## Begin PROVIDED RECORDS

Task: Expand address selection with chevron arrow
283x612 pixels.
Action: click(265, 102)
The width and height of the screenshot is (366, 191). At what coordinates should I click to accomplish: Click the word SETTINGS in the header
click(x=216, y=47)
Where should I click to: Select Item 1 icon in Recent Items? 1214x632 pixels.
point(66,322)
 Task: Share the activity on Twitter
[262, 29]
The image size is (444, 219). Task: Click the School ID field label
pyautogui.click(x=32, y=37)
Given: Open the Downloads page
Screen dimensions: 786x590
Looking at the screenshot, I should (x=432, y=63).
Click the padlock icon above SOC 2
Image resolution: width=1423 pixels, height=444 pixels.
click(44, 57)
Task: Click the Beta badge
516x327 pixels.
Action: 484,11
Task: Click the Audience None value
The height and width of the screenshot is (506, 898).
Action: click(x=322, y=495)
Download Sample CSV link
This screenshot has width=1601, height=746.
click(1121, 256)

## End PROVIDED RECORDS

• _DIRECTION_
Put the rows above into a Markdown table with the columns No. and Line: number each line in No. and copy the line into Line, leaving out any blank lines.

• _OUTPUT FOR THIS TASK_
| No. | Line |
|---|---|
| 1 | Task: Expand address selection with chevron arrow |
| 2 | 283x612 pixels. |
| 3 | Action: click(265, 102) |
| 4 | The width and height of the screenshot is (366, 191). At what coordinates should I click to accomplish: Click the word SETTINGS in the header |
| 5 | click(x=216, y=47) |
| 6 | Where should I click to: Select Item 1 icon in Recent Items? 1214x632 pixels. |
| 7 | point(66,322) |
| 8 |  Task: Share the activity on Twitter |
| 9 | [262, 29] |
| 10 | The image size is (444, 219). Task: Click the School ID field label |
| 11 | pyautogui.click(x=32, y=37) |
| 12 | Given: Open the Downloads page |
| 13 | Screen dimensions: 786x590 |
| 14 | Looking at the screenshot, I should (x=432, y=63). |
| 15 | Click the padlock icon above SOC 2 |
| 16 | Image resolution: width=1423 pixels, height=444 pixels. |
| 17 | click(44, 57) |
| 18 | Task: Click the Beta badge |
| 19 | 516x327 pixels. |
| 20 | Action: 484,11 |
| 21 | Task: Click the Audience None value |
| 22 | The height and width of the screenshot is (506, 898). |
| 23 | Action: click(x=322, y=495) |
| 24 | Download Sample CSV link |
| 25 | This screenshot has width=1601, height=746. |
| 26 | click(1121, 256) |